Hi,

Thank you all for your replies. The suggestion “to allow Akka cluster 
communication to bypass the Istio sidecar proxy” helped and we were able to 
deploy.

I understand and agree with the rational to “follow a standard as Flink and 
avoid implementing guidelines from different vendors/providers”.
That said, it was very hard to work around the issue and forced us to skip 
Istio proxy which is not ideal.

We would like you to consider changing the default port definitions or allow to 
override.
We have created a Jira improvement to continue the discussion in a formal way - 
https://issues.apache.org/jira/browse/FLINK-28171

Thanks a lot.

From: Martijn Visser <martijnvis...@apache.org>
Date: Monday, 20 June 2022 at 15:13
To: Nathan Fisher <nfis...@junctionbox.ca>
Cc: Őrhidi Mátyás <matyas.orh...@gmail.com>, Elisha, Moshe (Nokia - IL/Kfar 
Sava) <moshe.eli...@nokia.com>, Sigalit Eliazov <e.siga...@gmail.com>, Yang 
Wang <danrtsey...@gmail.com>, user@flink.apache.org <user@flink.apache.org>
Subject: Re: Flink Kubernetes Operator with K8S + Istio + mTLS - port 
definitions
The Istio guideline implies that this is a guidance, not a standard. Is that 
correct? Is there a standard (already)? I think we should follow a standard as 
Flink and avoid implementing guidelines from different vendors/providers.
Op ma 20 jun. 2022 om 13:36 schreef Nathan Fisher 
<nfis...@junctionbox.ca<mailto:nfis...@junctionbox.ca>>:
Would it make sense to add the annotations to the task manager and job manager? 
In a non-istio environment it’d be a noop.

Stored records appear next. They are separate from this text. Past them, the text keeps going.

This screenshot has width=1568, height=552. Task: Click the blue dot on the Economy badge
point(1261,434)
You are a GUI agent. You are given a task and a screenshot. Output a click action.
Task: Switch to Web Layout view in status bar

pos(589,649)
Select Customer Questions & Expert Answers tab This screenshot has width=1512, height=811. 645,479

mTLS as a requirement is more complicated but having some docs around using 
cert-manager might be enough depending on the orgs requirement.

On Mon, Jun 20, 2022 at 06:18, Őrhidi Mátyás 
<matyas.orh...@gmail.com<mailto:matyas.orh...@gmail.com>> wrote:
It seems Istio must be configured to allow Akka cluster communication to bypass 
the Istio sidecar proxy:
https://doc.akka.io/docs/akka-management/current/bootstrap/istio.html

On Mon, Jun 20, 2022 at 11:30 AM Sigalit Eliazov 
<e.siga...@gmail.com<mailto:e.siga...@gmail.com>> wrote:
Hi,
we have enabled HA as suggested, the task manager tries to reach the job 
manager via pod id as expected but
the task manager is unable to connect to the job manager:


2022-06-19 22:14:45,101 INFO  
org.apache.flink.runtime.taskexecutor.TaskExecutor           [] - Connecting to 
ResourceManager 
akka.tcp://flink@192.168.3.144:6123/user/rpc/resourcemanager_0(8a98fdb734615089485c685afb0f402d)<http://flink@192.168.3.144:6123/user/rpc/resourcemanager_0(8a98fdb734615089485c685afb0f402d)>.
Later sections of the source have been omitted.